Mushrooms: To Pick Or Not To Pick

Is picking damaging to our fungi heritage?

 

st georges mushrooms

St George's Mushroom
Calocybe gambosa

In recent years, there’s been much debate as to whether picking mushrooms, either for consumption or for investigative study, should be left unchecked or regulated in some fashion.

Our Fungi Group, the HFBG are primarily interested in fungi identification and recording, i.e, for scientific purposes, albeit at an amateur level. Recent events prompted perhaps by some over zealous reactions to certain news stories about mushroom picking, have affected our ability to carry out our fungi forays. While some backlash is understandable, we feel that it maybe going to far in some instances.

Were it just a simple matter of allowing members of the public to stroll the woods and collect a few mushrooms from time to time, it might not be an issue. Unfortunately though, mushroom picking has, in some places like the New Forest, progressed on a commercial scale; both through individual ‘opportunist’ pickers collecting for profit or large groups of commercially motivated people picking to order. This has been reported in the press.
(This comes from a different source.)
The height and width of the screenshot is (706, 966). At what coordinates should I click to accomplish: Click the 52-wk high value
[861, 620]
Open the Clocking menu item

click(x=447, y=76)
An unfortunate byproduct of journalistic reporting of the perceived problems of mushroom picking has led to an over reaction by some individuals. These, people have suggested that full bans should be applied and that in some places natural spaces don’t have any edible mushrooms to be found suggesting that picking is to blame. It should be noted that even the articles written by the Times did point out the main concern was that of commercial picking and that picking for personal use, limited to 1.5kg, per person, was not likely to be a concern.

Have we reached a point where in some of our woodlands and open spaces there’s hardly a fruiting body to be found and that mushroom profiteers are to blame? It’s difficult to tell really. It’s clear that in some places van loads of dawn mushroom pickers systematically removing edible species for sale to fancy restaurants and chefs is a serious problem. However, suggesting that because a site has no edibles, doesn’t mean profiteers are to blame.

Fungi are not like flowers of the plant kingdom, reliably coming in to bloom each year. Some years mushrooms may not appear at all, simply because the fungi does not need to reproduce. A classic example of this is with the Morel. Years can go by without a single morel being seen. However, following a forest fire or forestry management disturbing the soil, morels can become abundant. The morel mycelium detected damage or disturbance and therefore a threat to its existence and so it reproduced. Indeed, as with the morel, there’s plenty to suggest that picking fruiting bodies of other species of fungi, actually stimulates the fungus to develop more.

It’s therefore irresponsible and sensationalist to suggest that an absence of fruiting bodies is related to picking. Somewhat perversely, one could argue the exact opposite.

Unfortunately, even some of those in positions of authority over our natural spaces get caught up in such sensationalism, choosing to indiscriminately block authentic, well organised, scientifically motivated fungi groups. This has happened to the Hertfordshire Fungus Group recently at a well known local venue and with other groups like the HMWT in areas of interest to them.

What well meaning, but perhaps ‘overzealous' rangers or volunteers, appear to forget is that the data groups like HBFG and HMWT collect (volunteered for free!) is vital to monitoring the health of the forests in their trust and in the throughout the country.

Another point to note is that The National Trust has signed up to the British Mycological Society’s Code Of Conduct. This sets out very clear guidelines for collectors, scientific study groups, foray leaders, land owners and managers.

Clearly, a large dose of common sense is required if we are to continue to allow the different groups of people interested in our natural spaces to maximise their enjoyment. To start with, if you are keen on exploring the world of fungi, for study or perhaps for ‘your own’ cooking pot, start by reading the BMS’s Code.

If you have to pick mushrooms, make sure you're allowed to pick and pick sensibly, with others in mind.